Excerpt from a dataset
::::

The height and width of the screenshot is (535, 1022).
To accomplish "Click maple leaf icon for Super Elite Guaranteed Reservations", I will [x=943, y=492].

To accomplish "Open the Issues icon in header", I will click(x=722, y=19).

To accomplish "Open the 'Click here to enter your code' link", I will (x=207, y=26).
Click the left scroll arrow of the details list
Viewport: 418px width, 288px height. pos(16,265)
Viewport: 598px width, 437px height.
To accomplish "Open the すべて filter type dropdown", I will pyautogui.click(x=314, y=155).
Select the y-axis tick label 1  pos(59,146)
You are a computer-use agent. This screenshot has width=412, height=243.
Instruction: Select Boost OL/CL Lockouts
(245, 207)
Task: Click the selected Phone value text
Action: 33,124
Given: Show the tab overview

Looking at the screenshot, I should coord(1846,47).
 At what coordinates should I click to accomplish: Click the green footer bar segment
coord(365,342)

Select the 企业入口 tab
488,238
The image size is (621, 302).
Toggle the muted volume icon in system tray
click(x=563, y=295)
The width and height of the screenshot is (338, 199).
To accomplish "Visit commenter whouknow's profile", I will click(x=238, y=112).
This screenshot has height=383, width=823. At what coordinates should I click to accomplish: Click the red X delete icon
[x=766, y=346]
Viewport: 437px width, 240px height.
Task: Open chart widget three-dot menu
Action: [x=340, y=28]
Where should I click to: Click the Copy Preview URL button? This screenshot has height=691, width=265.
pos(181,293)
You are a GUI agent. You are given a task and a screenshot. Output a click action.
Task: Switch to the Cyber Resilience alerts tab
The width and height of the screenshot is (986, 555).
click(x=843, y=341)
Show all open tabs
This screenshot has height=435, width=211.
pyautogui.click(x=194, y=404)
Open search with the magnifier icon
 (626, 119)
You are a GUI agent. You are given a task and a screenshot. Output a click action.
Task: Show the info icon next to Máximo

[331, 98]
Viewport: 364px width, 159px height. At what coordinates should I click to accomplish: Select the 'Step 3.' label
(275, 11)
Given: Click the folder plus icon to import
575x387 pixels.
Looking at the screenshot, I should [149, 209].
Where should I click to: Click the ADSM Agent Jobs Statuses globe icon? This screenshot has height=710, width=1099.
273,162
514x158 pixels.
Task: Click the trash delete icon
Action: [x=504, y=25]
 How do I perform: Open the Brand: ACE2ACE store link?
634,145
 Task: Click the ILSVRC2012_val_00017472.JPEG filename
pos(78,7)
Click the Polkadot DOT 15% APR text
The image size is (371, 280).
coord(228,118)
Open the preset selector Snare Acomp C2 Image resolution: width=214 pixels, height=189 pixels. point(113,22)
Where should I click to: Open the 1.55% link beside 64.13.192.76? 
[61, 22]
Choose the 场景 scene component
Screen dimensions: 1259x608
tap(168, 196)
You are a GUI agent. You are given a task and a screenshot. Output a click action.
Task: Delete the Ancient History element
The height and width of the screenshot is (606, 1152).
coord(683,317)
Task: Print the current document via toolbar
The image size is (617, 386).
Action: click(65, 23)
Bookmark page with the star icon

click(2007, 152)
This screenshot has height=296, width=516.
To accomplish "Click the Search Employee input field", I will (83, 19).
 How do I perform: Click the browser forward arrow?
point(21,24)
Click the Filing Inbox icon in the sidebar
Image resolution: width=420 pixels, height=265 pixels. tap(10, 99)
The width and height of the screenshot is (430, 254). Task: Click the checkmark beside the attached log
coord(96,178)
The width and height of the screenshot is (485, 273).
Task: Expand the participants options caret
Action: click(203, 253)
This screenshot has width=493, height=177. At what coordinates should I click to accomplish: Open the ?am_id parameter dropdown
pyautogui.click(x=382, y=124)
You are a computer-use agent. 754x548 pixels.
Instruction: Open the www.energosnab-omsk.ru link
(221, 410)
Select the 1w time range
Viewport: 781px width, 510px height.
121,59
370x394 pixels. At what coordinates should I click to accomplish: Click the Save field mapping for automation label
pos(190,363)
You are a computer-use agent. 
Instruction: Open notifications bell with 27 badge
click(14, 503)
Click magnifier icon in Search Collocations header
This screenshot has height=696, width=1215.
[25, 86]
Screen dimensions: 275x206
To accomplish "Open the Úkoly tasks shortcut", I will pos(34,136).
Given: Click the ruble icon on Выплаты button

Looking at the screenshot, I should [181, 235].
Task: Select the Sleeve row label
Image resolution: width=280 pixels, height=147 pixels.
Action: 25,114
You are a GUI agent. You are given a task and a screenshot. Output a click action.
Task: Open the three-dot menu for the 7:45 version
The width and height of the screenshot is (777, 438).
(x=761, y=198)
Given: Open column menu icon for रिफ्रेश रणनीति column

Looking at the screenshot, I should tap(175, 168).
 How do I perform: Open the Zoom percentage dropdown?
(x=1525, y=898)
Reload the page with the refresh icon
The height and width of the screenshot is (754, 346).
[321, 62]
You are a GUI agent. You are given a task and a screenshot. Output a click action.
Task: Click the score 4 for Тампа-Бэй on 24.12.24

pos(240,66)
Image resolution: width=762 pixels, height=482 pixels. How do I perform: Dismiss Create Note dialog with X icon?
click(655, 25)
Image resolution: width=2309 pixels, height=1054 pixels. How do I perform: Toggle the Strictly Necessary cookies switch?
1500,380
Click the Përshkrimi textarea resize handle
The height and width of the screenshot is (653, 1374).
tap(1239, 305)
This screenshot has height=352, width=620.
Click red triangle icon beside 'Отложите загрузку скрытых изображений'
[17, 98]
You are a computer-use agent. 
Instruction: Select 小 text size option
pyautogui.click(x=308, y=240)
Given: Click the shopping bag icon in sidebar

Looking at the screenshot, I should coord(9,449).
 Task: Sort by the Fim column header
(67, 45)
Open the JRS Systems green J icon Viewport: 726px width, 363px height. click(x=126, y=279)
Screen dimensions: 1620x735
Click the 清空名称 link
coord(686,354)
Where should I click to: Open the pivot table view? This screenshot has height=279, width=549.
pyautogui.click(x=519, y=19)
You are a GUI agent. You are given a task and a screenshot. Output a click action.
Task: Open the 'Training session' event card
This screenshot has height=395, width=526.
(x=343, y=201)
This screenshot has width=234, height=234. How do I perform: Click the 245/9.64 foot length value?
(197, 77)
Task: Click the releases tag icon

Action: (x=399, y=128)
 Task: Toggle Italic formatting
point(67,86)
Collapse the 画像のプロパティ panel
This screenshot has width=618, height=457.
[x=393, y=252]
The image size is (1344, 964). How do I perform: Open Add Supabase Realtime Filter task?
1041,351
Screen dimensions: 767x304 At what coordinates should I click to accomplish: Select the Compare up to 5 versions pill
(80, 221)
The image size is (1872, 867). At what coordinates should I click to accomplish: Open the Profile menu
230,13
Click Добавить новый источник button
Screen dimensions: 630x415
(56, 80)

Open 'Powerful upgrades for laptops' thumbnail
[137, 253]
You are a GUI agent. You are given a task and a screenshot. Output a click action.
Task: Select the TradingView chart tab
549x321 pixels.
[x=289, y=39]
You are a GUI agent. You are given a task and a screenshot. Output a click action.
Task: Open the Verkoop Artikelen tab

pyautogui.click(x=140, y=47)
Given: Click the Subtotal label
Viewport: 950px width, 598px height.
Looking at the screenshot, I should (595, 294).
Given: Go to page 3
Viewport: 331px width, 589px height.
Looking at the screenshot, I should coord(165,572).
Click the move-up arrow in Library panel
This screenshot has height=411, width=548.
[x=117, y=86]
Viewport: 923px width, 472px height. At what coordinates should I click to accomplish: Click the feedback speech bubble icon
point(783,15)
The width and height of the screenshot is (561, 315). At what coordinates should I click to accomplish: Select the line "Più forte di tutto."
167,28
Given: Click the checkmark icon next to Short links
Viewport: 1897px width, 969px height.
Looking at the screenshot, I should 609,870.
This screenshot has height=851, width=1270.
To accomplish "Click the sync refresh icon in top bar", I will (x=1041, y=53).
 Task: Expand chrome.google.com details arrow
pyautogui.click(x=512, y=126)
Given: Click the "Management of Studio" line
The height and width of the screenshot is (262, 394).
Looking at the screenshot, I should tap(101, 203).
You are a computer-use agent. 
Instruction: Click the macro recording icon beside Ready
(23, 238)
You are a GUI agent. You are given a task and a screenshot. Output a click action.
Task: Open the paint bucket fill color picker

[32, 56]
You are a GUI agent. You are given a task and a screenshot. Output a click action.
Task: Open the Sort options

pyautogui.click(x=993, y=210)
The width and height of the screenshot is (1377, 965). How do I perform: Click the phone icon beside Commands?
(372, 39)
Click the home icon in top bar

::::

§ EXERCISE REQUIREMENTS: How many lines in the data above contain the string "coordinates"? Reply with the number alone.

§ FINISHED TASK: 9